If he's such an expert he'd know macs are much better at app switching. On a pc you're constantly going to the taskbar down at the bottom of the screen to switch programs. PCs have sucky font aliasing as well (and sucky fonts!)


----------



## nixgeek (Jul 28, 2006)

Natobasso said:


> If he's such an expert he'd know macs are much better at app switching. On a pc you're constantly going to the taskbar down at the bottom of the screen to switch programs. PCs have sucky font aliasing as well (and sucky fonts!)



I beg to differ on this.  You can Alt-Tab on the Windows PC and get to the needed app quickly that way.  You can even do this in OS X by hitting Command-Tab.  Of course, OS X also has Expose which is a step up from that, but when you don't need to see all the windows that are open and just want to switch to another app quickly, Alt-Tab in Windows and Command Tab in Mac OS X are the way to go.

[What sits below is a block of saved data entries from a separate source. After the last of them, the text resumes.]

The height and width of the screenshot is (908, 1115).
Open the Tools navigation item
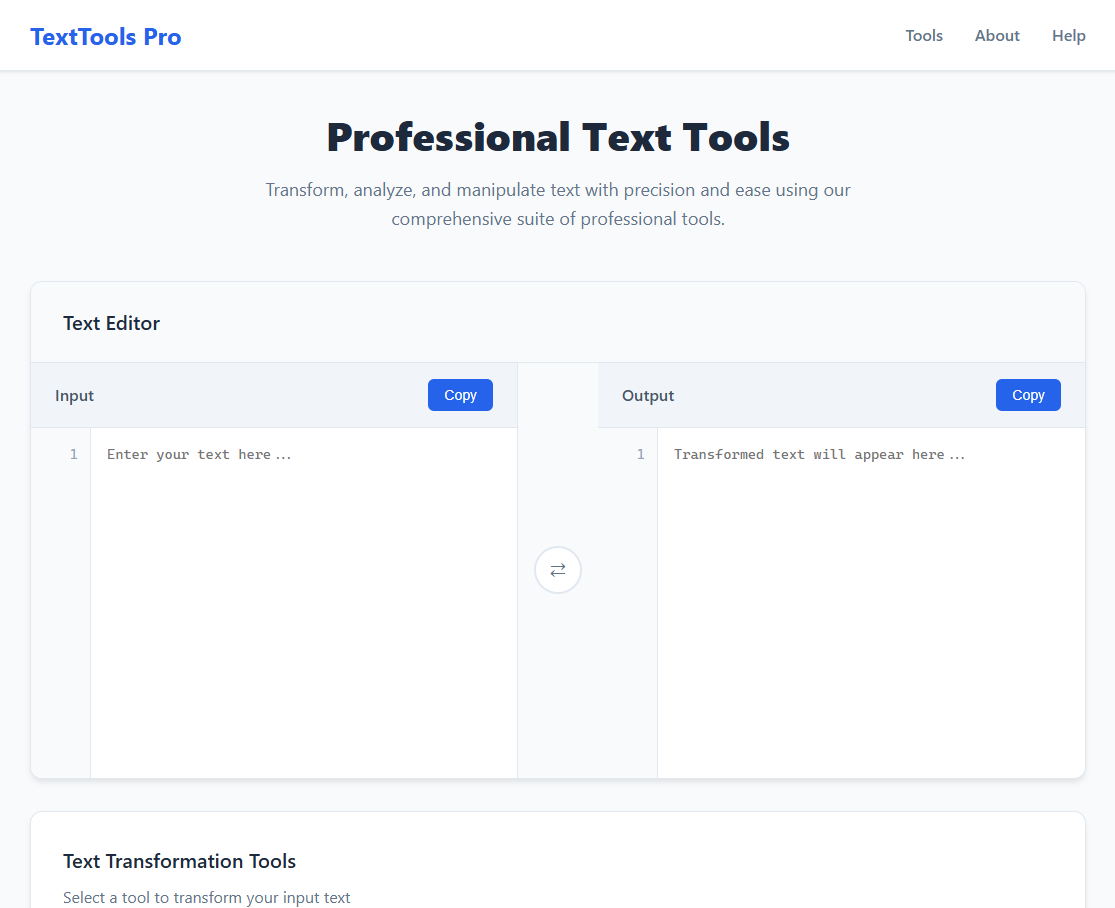click(923, 35)
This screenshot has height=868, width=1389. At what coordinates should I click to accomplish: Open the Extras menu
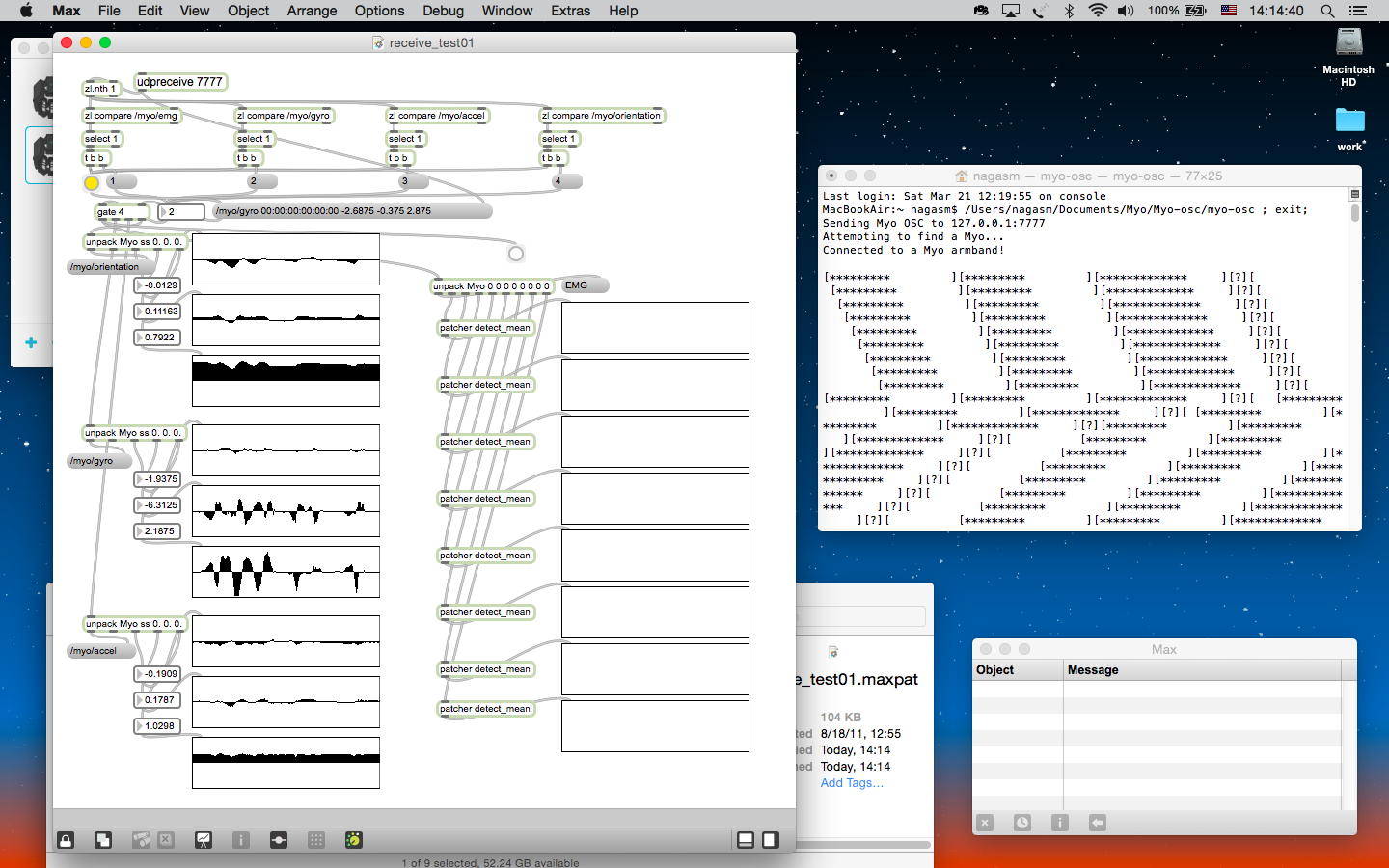[x=570, y=11]
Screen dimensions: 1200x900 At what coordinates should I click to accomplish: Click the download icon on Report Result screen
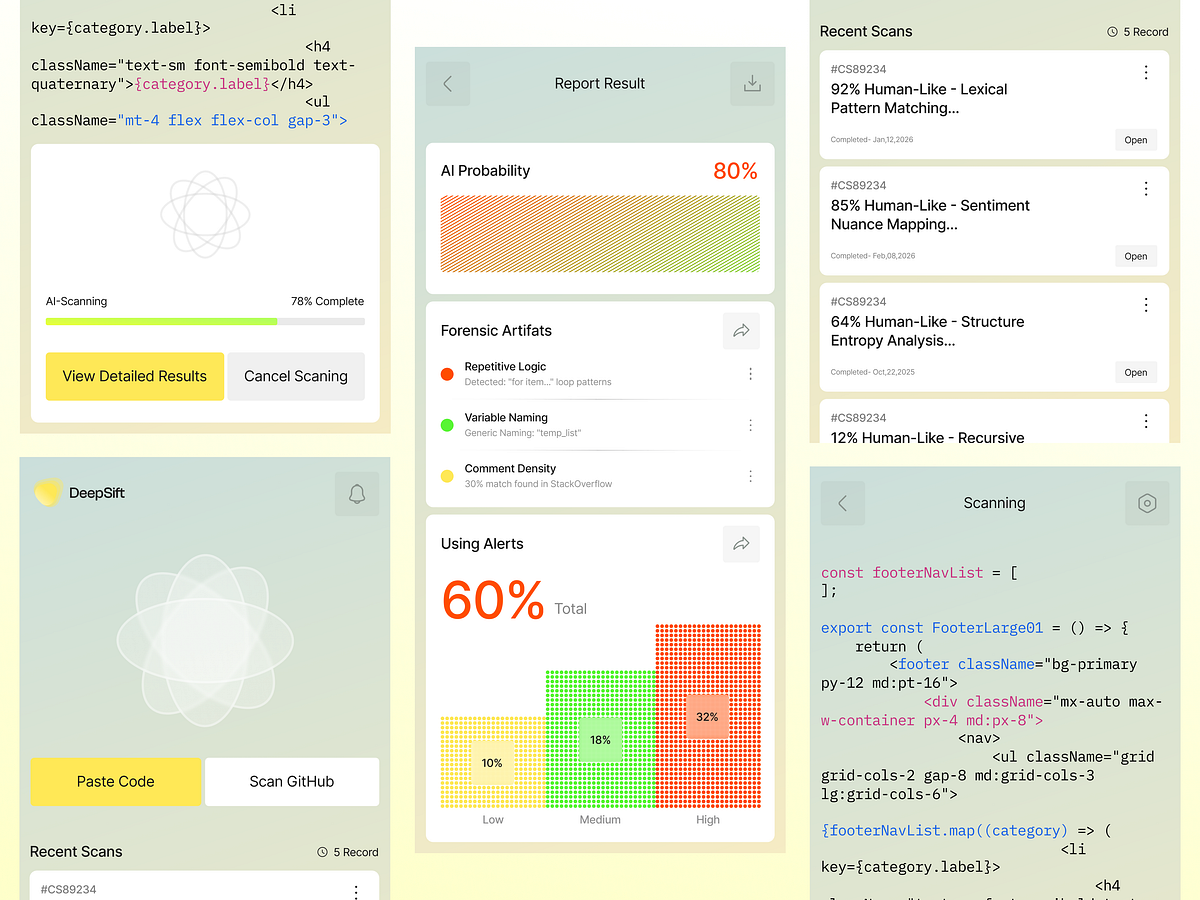[x=752, y=83]
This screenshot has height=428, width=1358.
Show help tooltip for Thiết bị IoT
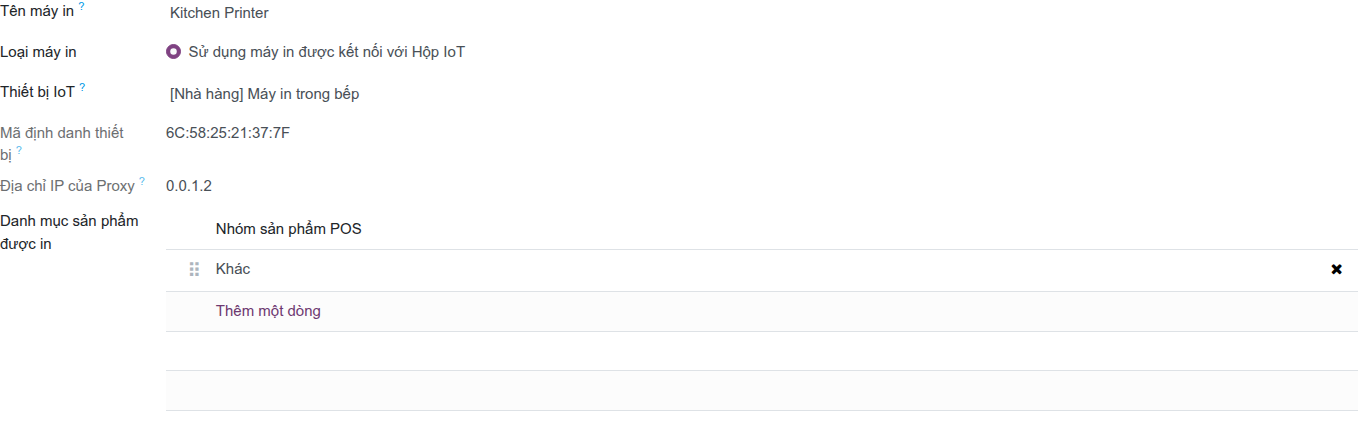tap(82, 88)
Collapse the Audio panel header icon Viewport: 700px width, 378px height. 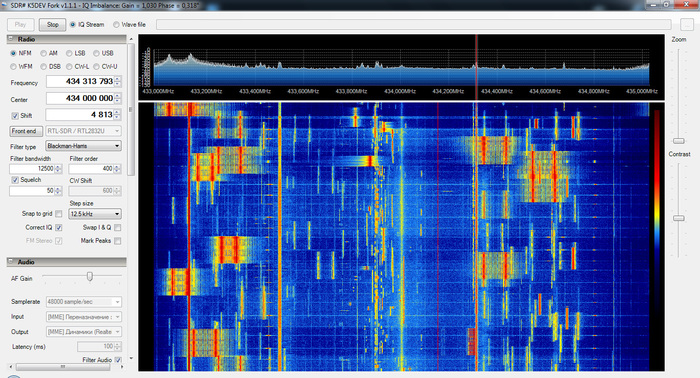[x=11, y=262]
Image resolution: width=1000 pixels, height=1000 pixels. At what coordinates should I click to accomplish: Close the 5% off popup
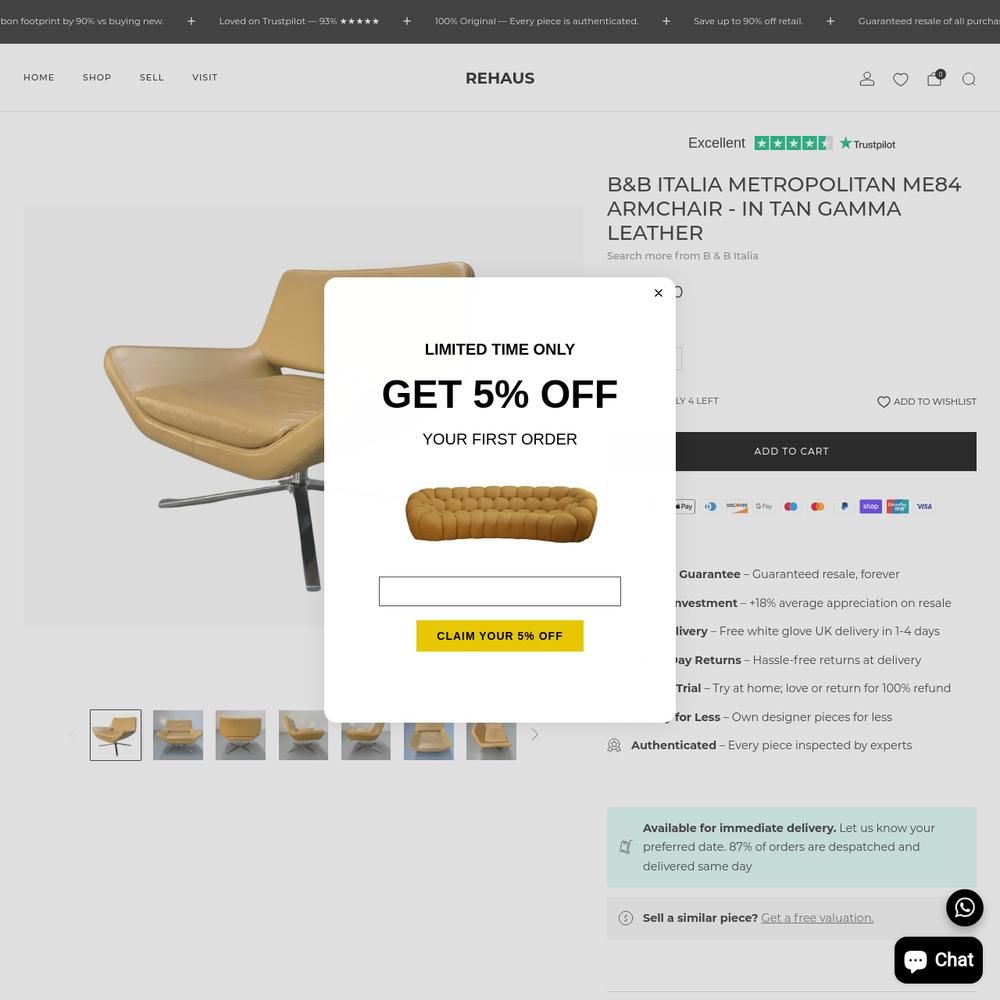tap(658, 293)
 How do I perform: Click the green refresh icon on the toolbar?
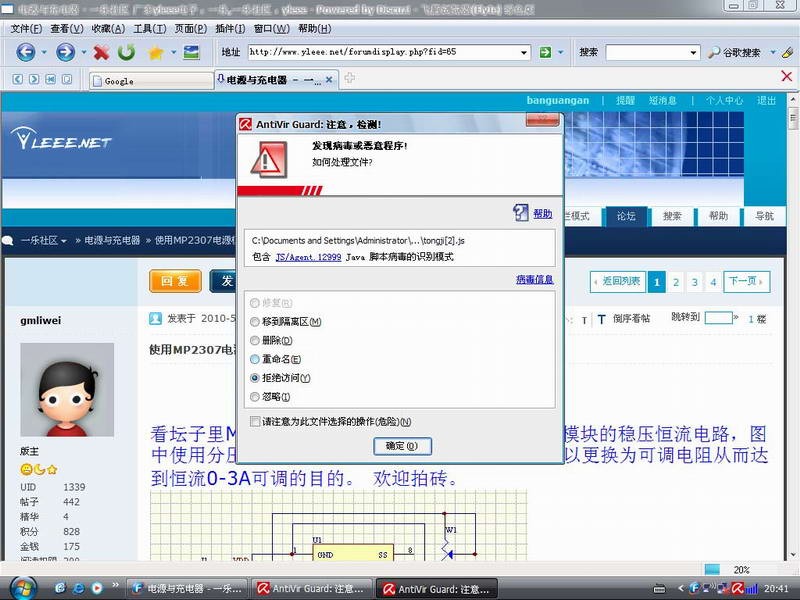125,52
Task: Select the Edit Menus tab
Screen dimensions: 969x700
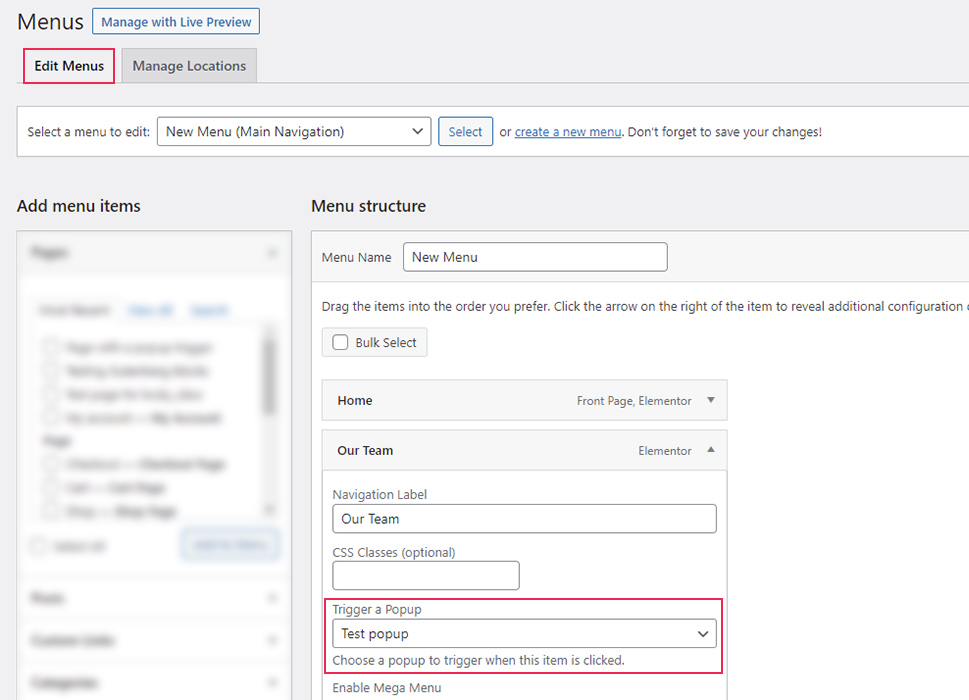Action: [68, 66]
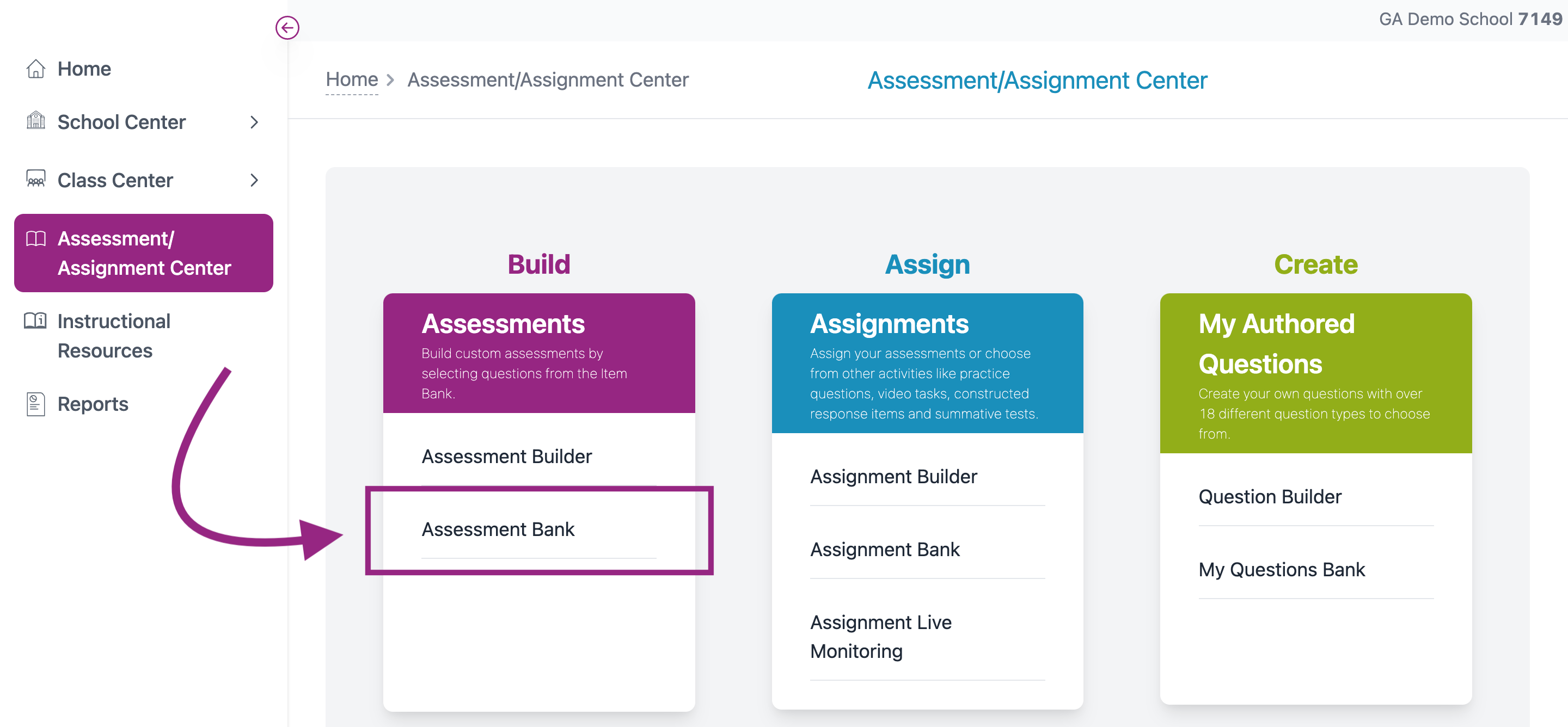The height and width of the screenshot is (727, 1568).
Task: Open the Assessment Bank link
Action: (498, 529)
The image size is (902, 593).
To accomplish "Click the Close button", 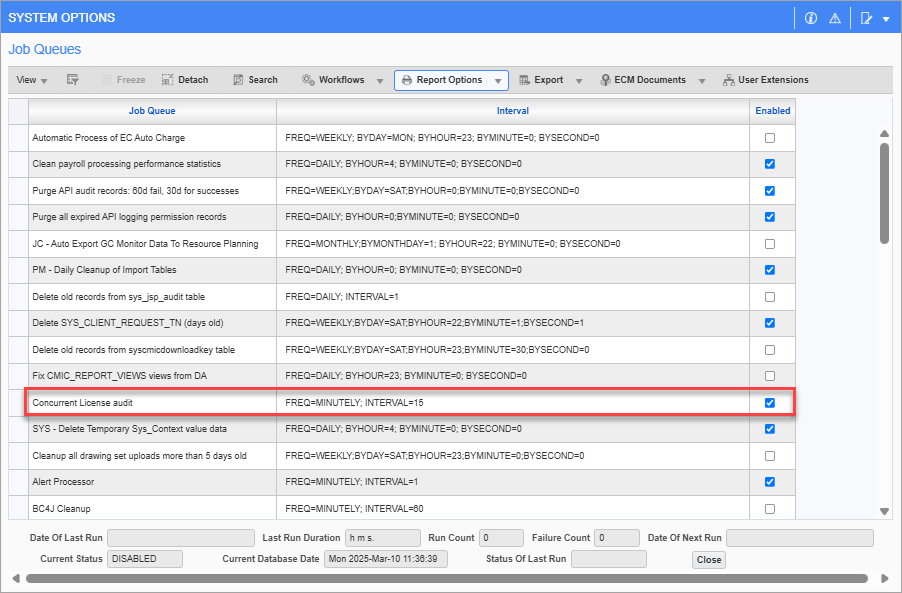I will pyautogui.click(x=708, y=560).
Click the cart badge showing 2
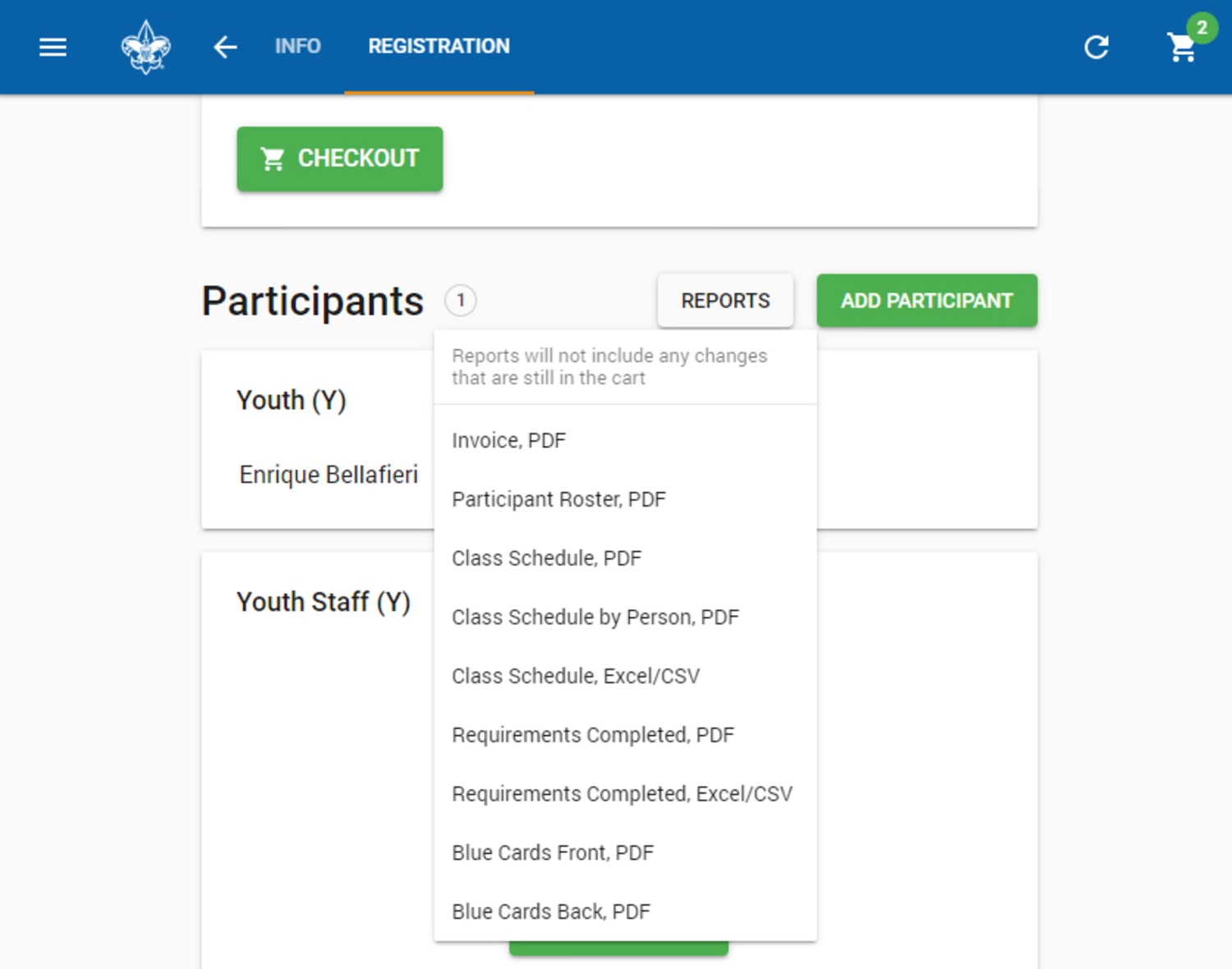Screen dimensions: 1232x969 coord(1202,28)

As for the fonts included with Windows, I think they're very good....some of which (like Arial) have even been included in Mac OS X (although probably not Microsoft's version).  The only environment that i say REALLY needs work in the font department is X11 in Linux/*BSD.  Those are really bad (and I love using Linux!).  As far as the aliasing, it's not that bad either.  If you select the ClearType, it's actually quite nice (IMO).  But then Mac OS X wins in this area even against Windows and X11 desktops combined.


----------



## Natobasso (Jul 28, 2006)

I can't get alt + tab to work on my laptop running windows xp...


----------



## nixgeek (Jul 28, 2006)

Natobasso said:


> I can't get alt + tab to work on my laptop running windows xp...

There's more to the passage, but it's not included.